Etang de pêche bientôt à vendre : le Comité réagit

Nous regrettons profondément que la Commune d’Uccle ait décidé de vendre cet espace.

S’il est vrai que le nombre de pêcheurs est relativement faible, il n’en demeure pas moins vrai qu’il ne s’agit pas de la seule activité existante sur ce site : pendant les vacances scolaires, à l’initiative du service parascolaire d’Uccle, de nombreux jeunes fréquentent les lieux; et toute l’année, le pavillon abrite les réunions et activités du club d’aquarophilie Véliféra. Ces éléments ne sont même pas mentionnés dans la délibération communale du 27 novembre 2008.
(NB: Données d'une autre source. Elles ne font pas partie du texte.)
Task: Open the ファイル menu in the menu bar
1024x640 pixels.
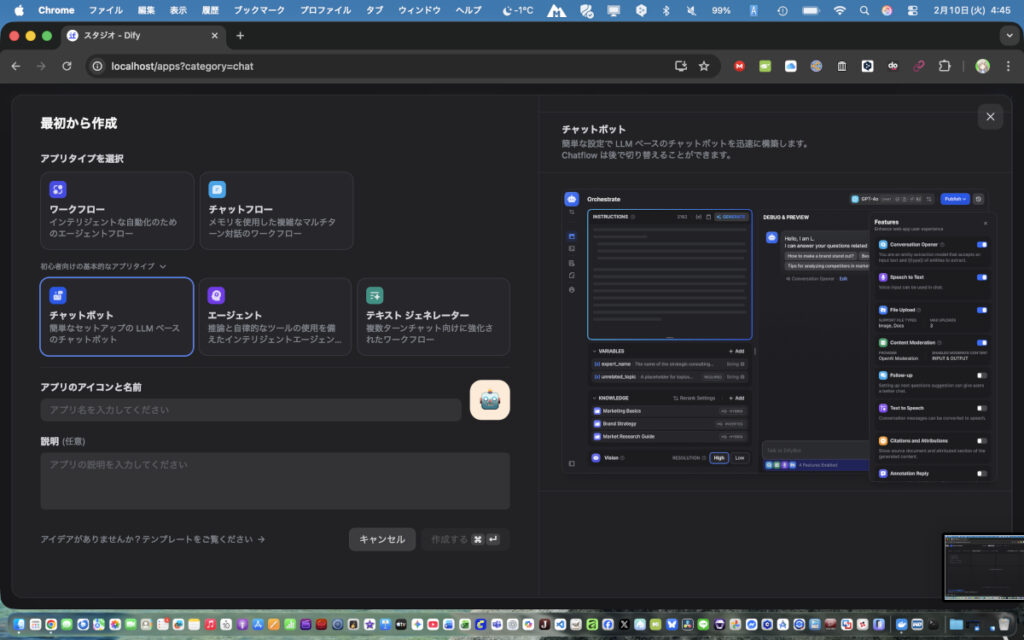Action: 106,10
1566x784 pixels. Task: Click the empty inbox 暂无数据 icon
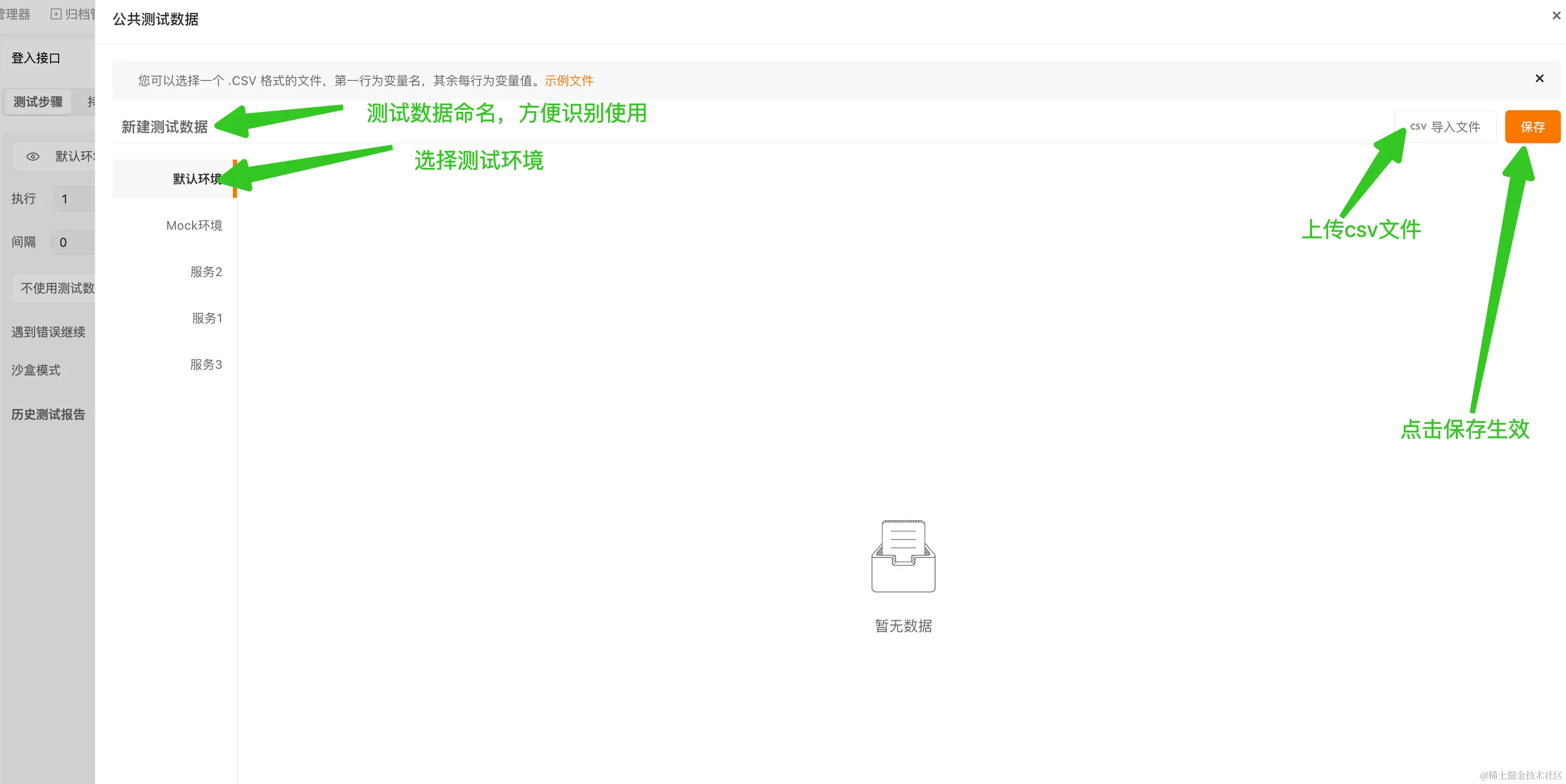903,556
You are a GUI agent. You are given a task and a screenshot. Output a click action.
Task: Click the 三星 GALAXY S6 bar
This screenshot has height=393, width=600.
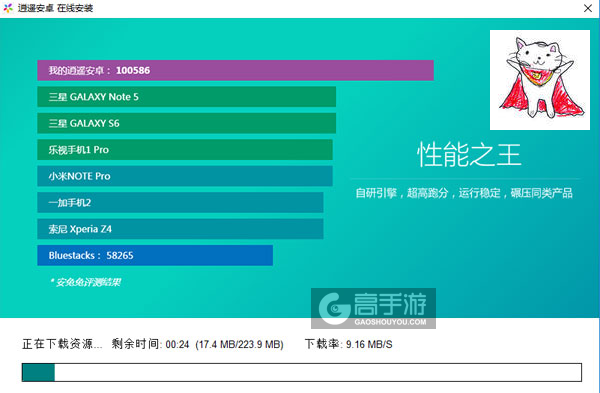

En outre, l’espace de parking à front de rue, soit 10 emplacements, est largement partagé par des visiteurs du site, des habitants du quartier qui ne disposent d’aucune alternative de parking dans la rue, et des personnes qui participent aux activités de loisirs organisées par l’asbl La Gaumette. Nous rappelons que cet espace a été aménagé avec le concours très concret (matériel et humain) des habitants et associations du quartier. Quelle solution compte apporter la commune à la privatisation de cet espace ?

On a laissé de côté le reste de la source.